Nel racconto “Salsicce” di Igiaba Scego, contenuto nella raccolta “Pecore nere” edita da Laterza del 2005 la protagonista tenta di mangiare salsicce per sentirsi più italiana, tuttavia, il momento è intriso di emozioni negative, come disgusto e paura, poiché questo cibo non appartiene all’eredità culturale della protagonista. Invece, è un oggetto intrusivo usato per trasformarla temporaneamente in una persona diversa.

Scego inizia il suo racconto autobiografico riflettendo sull’acquisto fatto: l’anomalia non risiede nell’oggetto acquistato, ma nella persona che lo compra: “Io, io, io in persona. Io, un musulmano sunnita”. Con questa osservazione, la protagonista sottolinea la tensione tra l’oggetto del desiderio, le salsicce, e le aspettative riposte su di lei in quanto donna musulmana, indipendentemente dalla sua cittadinanza. A ricordarle la sua fede religiosa è anche la negoziante Rosetta, che conosce personalmente la protagonista e che, dopo la sua insolita richiesta, le chiede: “Che c’è, tesoro, ti sei convertita? Non era un peccato per te mangiare le salsicce?” Questa domanda mette Igiaba in imbarazzo, inducendola a mentire, dicendo che le salsicce non sono per lei, ma per qualcun altro del quartiere. In questa scena, la negoziante italiana si sente in diritto di chiedere spiegazioni: in altre parole, la donna bianca, presumibilmente romana, esprime i suoi privilegi culturali attraverso questa domanda e mette in evidenza le restrizioni religiose subite da una donna nera in un Paese prevalentemente cristiano.

Non è la prima volta che Igiaba trasgredisce le regole alimentari imposte dalla sua religione, provando vergogna per il cibo che desidera mangiare. Ricorda un episodio d’infanzia in cui, per errore, aveva mangiato carne di maiale, e i suoi genitori le avevano detto di vomitare l’insalata di riso che conteneva pezzi di würstel e sottaceti; addirittura buttarono via la padella in cui il piatto era stato preparato. L’interesse di Igiaba per le salsicce non riguarda il gusto, quanto piuttosto il desiderio di sperimentare i potenziali effetti trasformativi che potrebbero avere su di lei: “Se ingoio queste salsicce una per una, la gente capirà che sono italiana come loro? Esattamente come loro?” In altre parole, comprando le salsicce, Igiaba tenta di negoziare la propria identità e di trasformarsi in una nuova sé. La caccia alle salsicce diventa quindi una forma di trasgressione per sentirsi più vicina alla cultura del Paese in cui è cresciuta: in “Salsicce”, Igiaba cerca di affermarsi attraverso il cibo. Comprando e cercando di mangiare salsicce, Igiaba trasgredisce non solo le regole imposte dalla sua religione, ma anche le imposizioni patriarcali legate alla sua fede. Il suo desiderio di peccare, simile a quello di Eva, ha poco a che fare con l’alimentazione e molto con la necessità di perseguire l’autodeterminazione e stabilire la propria identità. In questa storia, il cibo permette alla protagonista di navigare tra diverse culture, ma, in quanto donna, trova difficile liberarsi dai sistemi patriarcali che intrappolano entrambe le culture, sebbene in modi diversi.

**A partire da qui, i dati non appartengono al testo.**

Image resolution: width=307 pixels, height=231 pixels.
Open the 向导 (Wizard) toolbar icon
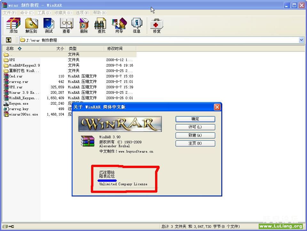(119, 26)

Se il cibo fosse uno strumento potente per stabilire l’identità, mangiando salsicce Igiaba potrebbe metaforicamente confermare la sua italianità e sentirsi più italiana che somala. Facendo ciò, cerca di eliminare il problema che sta vivendo con le impronte digitali: “Forse, mangiando una salsiccia, potrei trasformare i miei polpastrelli neutri in vere impronte digitali ‘Made in Italy’, ma è questo che voglio davvero?” È proprio attraverso questa domanda che la protagonista esprime i suoi dubbi sull’identità complessa. Tuttavia, non riesce a portarsi ad assaggiare le salsicce; decide di cuocerle al vapore, ma non le piacciono né il colore né l’odore. Al primo morso, nonostante i suoi sforzi, vomita. Il rapporto di amore-odio che Igiaba instaura con le salsicce diventa una metafora della sua identità, e la sua incapacità di “digerirle” conferma la sua posizione ambivalente. Si sente parte della cultura italiana, ma teme di cancellare completamente le sue origini somale.

Alla fine, Igiaba decide di non mangiare le salsicce, riconoscendo che questo gesto non risolverebbe i suoi problemi di identità, e gli italiani bianchi continuerebbero a percepirla come un’estranea. Ammette a sé stessa che non può essere né completamente italiana né completamente somala, ma piuttosto un mix delle due culture. “No, sarei la stessa – lo stesso mix – e se questo dà fastidio a qualcuno, non me ne fregherà niente in futuro!” In “Salsicce”, Igiaba non riesce a risolvere il dilemma della sua identità complessa, né italiana né somala, ma cerca di negoziarlo attraverso il cibo. Il cibo è uno strumento di comunicazione per eccellenza per affermare un’identità situata tra culture; è anche un potente strumento per esprimere le emozioni centrali nella storia di Scego. Rifiutare le salsicce è un atto di accettazione delle origini somale di Igiaba, ma allo stesso tempo, acquistarle con coraggio rivela un tentativo di risolvere i suoi problemi identitari e affermare un’identità italiana.

Durante un’intervista per Radio 3, la protagonista e autrice ha affermato: “Sono romana, ma non sono sicura del resto. Non mi piace scegliere tra le mie identità. Mi sento di appartenere alla generazione di confine, alla generazione del crocevia. Uno è tutto e il suo contrario, italiano e somalo o qualcos’altro che va oltre la cittadinanza”. Questo conferma che la sua doppia identità esiste e convive, nonostante le sfide complesse e sfaccettate che incontra.